## [WORK INSTRUCTION]
Your reply should consist only of the lines from the one holding "How do I perform: Open" to the last line of the data below, written out exactly and without pictures.

## [MATERIAL TO PROCESS]
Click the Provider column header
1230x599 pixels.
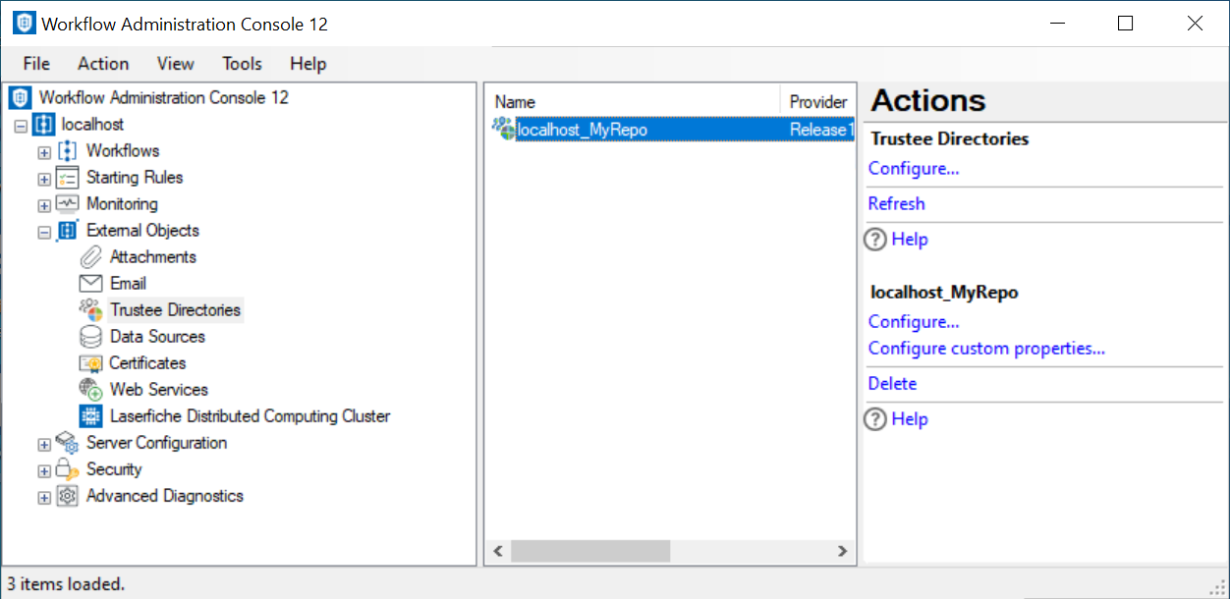click(x=817, y=102)
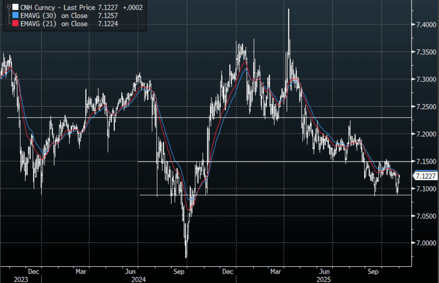Image resolution: width=439 pixels, height=283 pixels.
Task: Click the 7.0500 price axis label
Action: pyautogui.click(x=424, y=216)
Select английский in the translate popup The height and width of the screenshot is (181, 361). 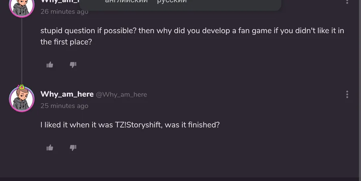click(x=126, y=2)
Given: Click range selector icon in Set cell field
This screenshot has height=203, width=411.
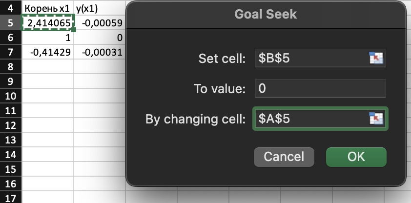Looking at the screenshot, I should [376, 58].
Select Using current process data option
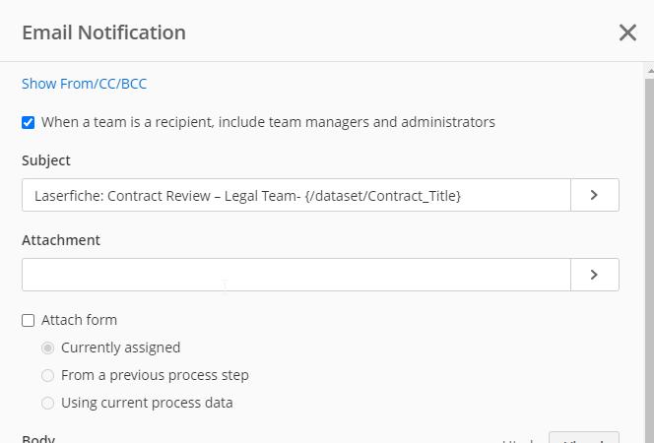This screenshot has width=654, height=443. coord(47,403)
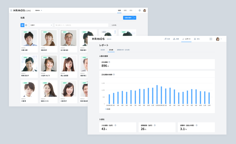Click the 社員の操作 blue button
Viewport: 236px width, 144px height.
pyautogui.click(x=128, y=18)
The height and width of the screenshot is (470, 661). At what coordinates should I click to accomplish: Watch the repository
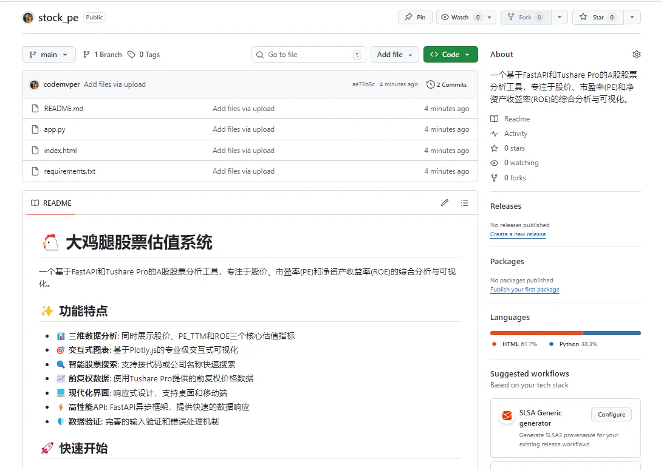(x=461, y=17)
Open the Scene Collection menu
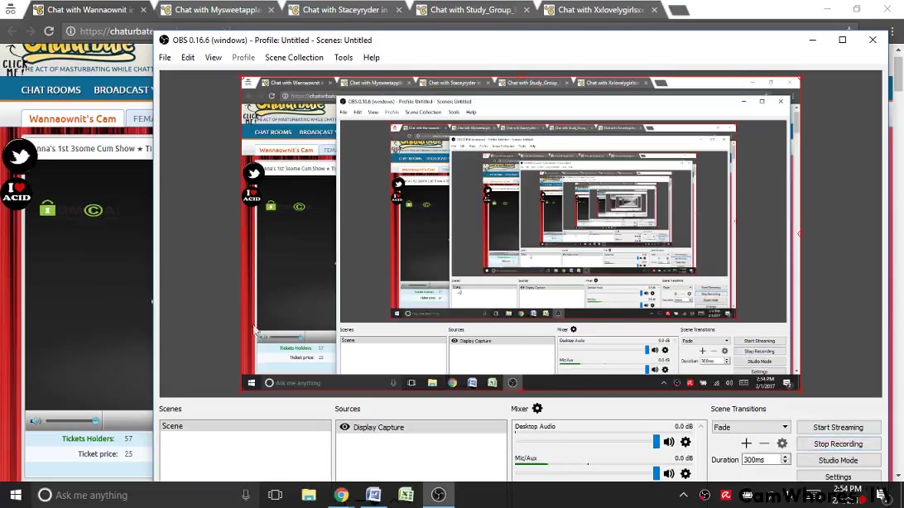Image resolution: width=904 pixels, height=508 pixels. click(294, 58)
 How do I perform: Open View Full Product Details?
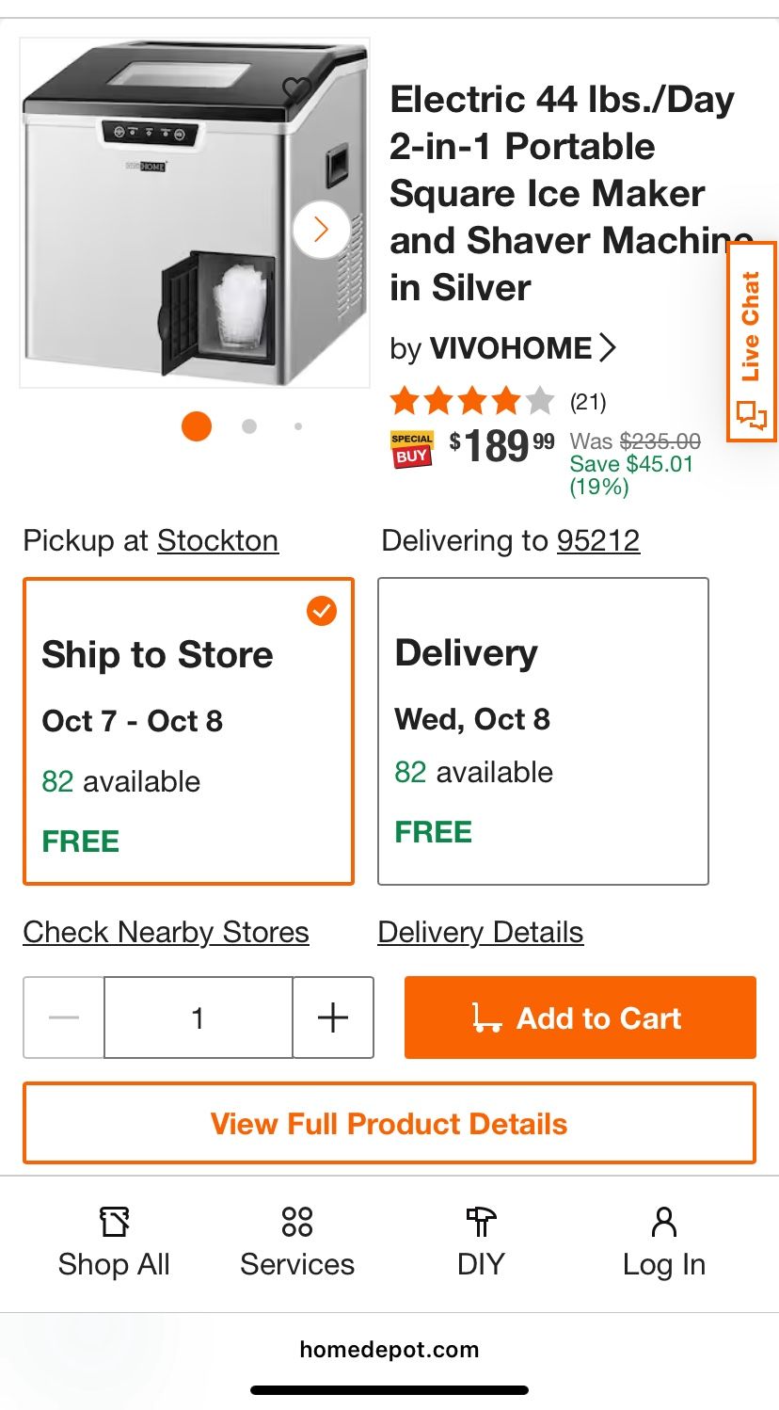[390, 1123]
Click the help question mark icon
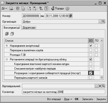This screenshot has width=108, height=103. pyautogui.click(x=67, y=8)
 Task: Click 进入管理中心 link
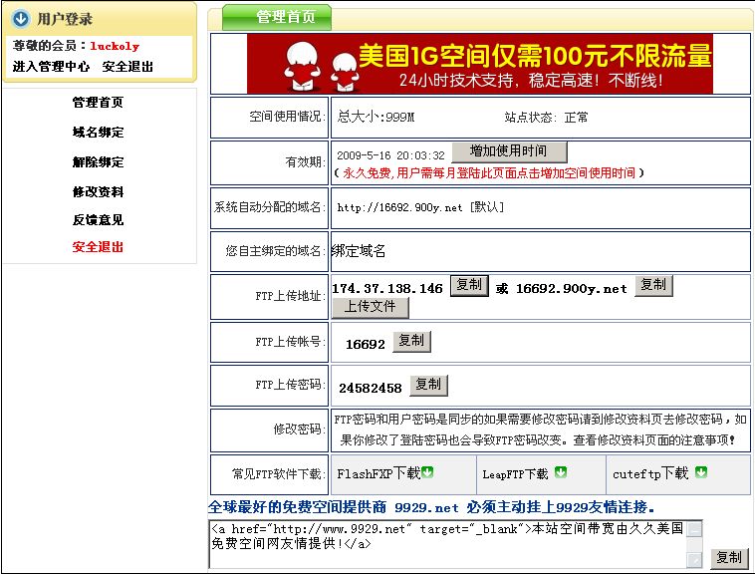[51, 67]
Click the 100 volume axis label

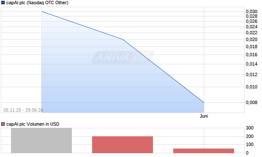pos(250,144)
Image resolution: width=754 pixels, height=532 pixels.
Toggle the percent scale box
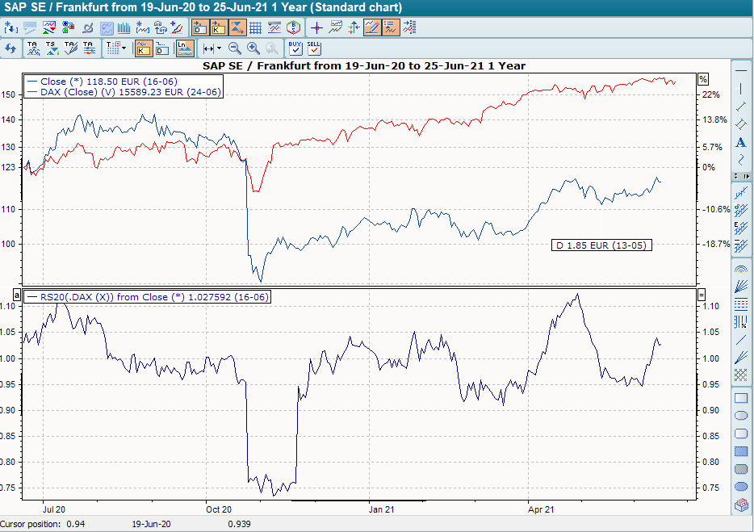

## [ANSWER BOX]
 How do I perform: Open View Full Product Details?
[390, 1123]
Click the help question mark icon
This screenshot has width=108, height=103. pyautogui.click(x=67, y=8)
 Task: Click 进入管理中心 link
[51, 67]
Click the 100 volume axis label

pos(250,144)
Image resolution: width=754 pixels, height=532 pixels.
Toggle the percent scale box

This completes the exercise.